══ Extrait de page

L’aveu d’un défaut d’anticipation stratégique

C’est le sens qu’on peut donner à la sortie du CEO d’Intel, Bob Holmes Swan, en fin d’année 2019. En effet, il a déclaré dans une conférence sur les nouvelles technologies organisée par une grande banque suisse qu’il était dommage que son entreprise se soit tant concentrée sur le marché des CPU pour ordinateurs dont elle détenait le quasi-monopole. Cette attitude satisfaite aurait empêché la firme de Santa Clara d’attaquer d’autres marchés d’avenir, et d’investir dans l’innovation. Le CEO d’Intel pointe plusieurs éléments qui auraient joué un rôle important dans cet affaiblissement de la position de leader de son entreprise :

  • Une forte croissance de la demande que la société américaine n’a pas anticipée ;
  • Une organisation non optimale des unités de production des puces ;
  • Un nombre trop grand d’itération dans le développement de la gravure 14 nanomètres.

════

## Tâche
Recopiez fidèlement le passage de l'extrait sur Intel qui commence par « C’est le sens » et se termine par « gravure 14 nanomètres. ». Les items n'ont aucun rôle dans cet exercice.

══ Données fournies

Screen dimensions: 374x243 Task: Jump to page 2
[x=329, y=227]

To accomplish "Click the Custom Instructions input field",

════
══ Données fournies

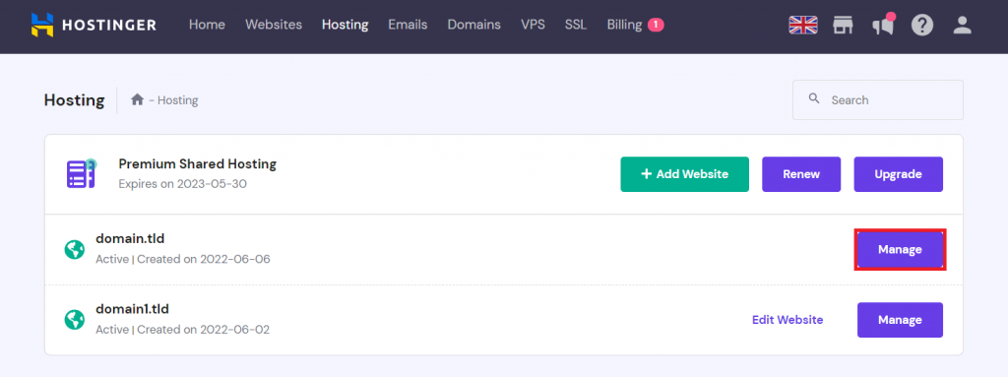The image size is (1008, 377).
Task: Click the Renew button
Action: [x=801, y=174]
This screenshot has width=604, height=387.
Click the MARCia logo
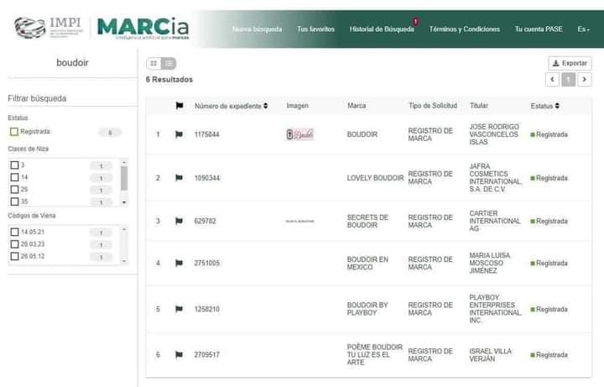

════
══ Données fournies

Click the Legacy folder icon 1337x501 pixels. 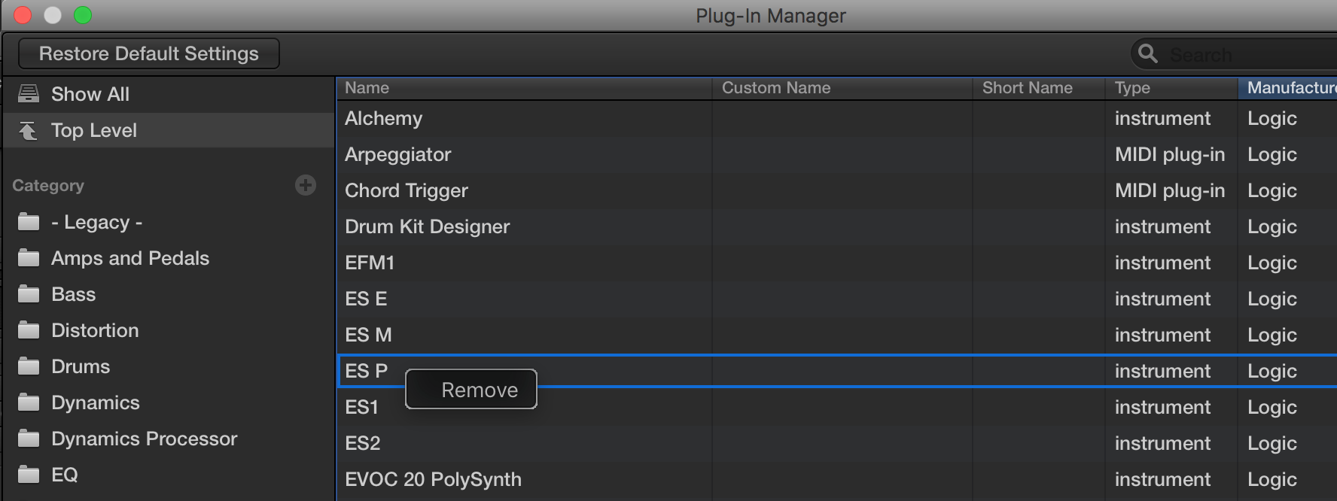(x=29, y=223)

════

## Résultat de l'exercice
C’est le sens qu’on peut donner à la sortie du CEO d’Intel, Bob Holmes Swan, en fin d’année 2019. En effet, il a déclaré dans une conférence sur les nouvelles technologies organisée par une grande banque suisse qu’il était dommage que son entreprise se soit tant concentrée sur le marché des CPU pour ordinateurs dont elle détenait le quasi-monopole. Cette attitude satisfaite aurait empêché la firme de Santa Clara d’attaquer d’autres marchés d’avenir, et d’investir dans l’innovation. Le CEO d’Intel pointe plusieurs éléments qui auraient joué un rôle important dans cet affaiblissement de la position de leader de son entreprise :

  • Une forte croissance de la demande que la société américaine n’a pas anticipée ;
  • Une organisation non optimale des unités de production des puces ;
  • Un nombre trop grand d’itération dans le développement de la gravure 14 nanomètres.